Researchers (as is their want) have put a lot of time and energy into working out what effect colours have on consumers and produced some thought provoking results. One particular piece caught our eye and got us thinking here at Eyeful Towers, have a quick look and we’ll chat when you get back….
So it’s all about colour*….or is it?
I may not be a typical consumer, but we’ll start with me (write about what you know and all that)!
I love colour and have very few personal rules about what goes with what. I’m a firm believer that nature has clearly demonstrated that green goes with anything (and everything). I choose what I’m going to wear by what’s clean and ironed and I’m surprised that people presume I consider my hair colour (pink) when choosing outfits. I let my ‘better’ half choose carpets because I’m not really bothered (but not black , never again, OMG the crumbs and fluff never end).
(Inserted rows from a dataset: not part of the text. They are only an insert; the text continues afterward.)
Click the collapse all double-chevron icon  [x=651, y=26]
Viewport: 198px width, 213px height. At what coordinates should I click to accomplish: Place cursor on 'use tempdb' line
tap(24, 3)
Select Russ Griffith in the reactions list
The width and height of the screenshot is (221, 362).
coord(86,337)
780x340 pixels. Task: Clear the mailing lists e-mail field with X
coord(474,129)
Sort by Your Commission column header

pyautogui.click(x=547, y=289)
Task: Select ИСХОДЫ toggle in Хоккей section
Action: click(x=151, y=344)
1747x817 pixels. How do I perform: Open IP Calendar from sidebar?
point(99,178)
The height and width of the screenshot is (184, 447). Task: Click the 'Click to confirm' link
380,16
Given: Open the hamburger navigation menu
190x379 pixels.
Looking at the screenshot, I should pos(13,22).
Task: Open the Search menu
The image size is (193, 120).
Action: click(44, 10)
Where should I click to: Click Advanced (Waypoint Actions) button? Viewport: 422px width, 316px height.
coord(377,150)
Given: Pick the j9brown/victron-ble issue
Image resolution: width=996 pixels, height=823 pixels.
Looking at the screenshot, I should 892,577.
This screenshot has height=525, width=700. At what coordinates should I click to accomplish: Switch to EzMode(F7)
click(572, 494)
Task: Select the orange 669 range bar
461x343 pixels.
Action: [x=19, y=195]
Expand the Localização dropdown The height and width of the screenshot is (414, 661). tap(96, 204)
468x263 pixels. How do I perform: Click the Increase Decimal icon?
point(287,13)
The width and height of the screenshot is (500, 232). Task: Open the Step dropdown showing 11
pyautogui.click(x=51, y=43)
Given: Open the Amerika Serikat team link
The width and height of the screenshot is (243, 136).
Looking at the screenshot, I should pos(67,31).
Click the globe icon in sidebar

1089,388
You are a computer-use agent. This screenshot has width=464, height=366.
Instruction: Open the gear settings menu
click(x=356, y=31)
I have a bright yellow study and a battleship grey bedroom.
I did not guess the brands from their coloured buttons alone.
You may think that I have no taste at all, but that’s not relevant because I know that most of you will want to sign up to this declaration….
So what does this mean for your presentations?
Does your presentation….
1) Communicate your message?
2) Engage your audience?
3) Tell a story?
4) Make your eyes bleed?
If you only answered yes to number four: colour is not the problem. You need some Eyeful love.
If you answered yes to them all: you need to think about colour. You need some Eyeful finesse.
*For those who think it is, here are some stats: In 2011 the UK population was 63.2 million, approx 9% of any modern population is colour blind and a further 13,000 UK homes (for various reasons I’m going to presume 1.5 people per home on this one) still have a black and white TV licence. And me. This means that in the UK there are at least 5,707,501 people on whom your carefully considered colour scheme may not be having the desired impact.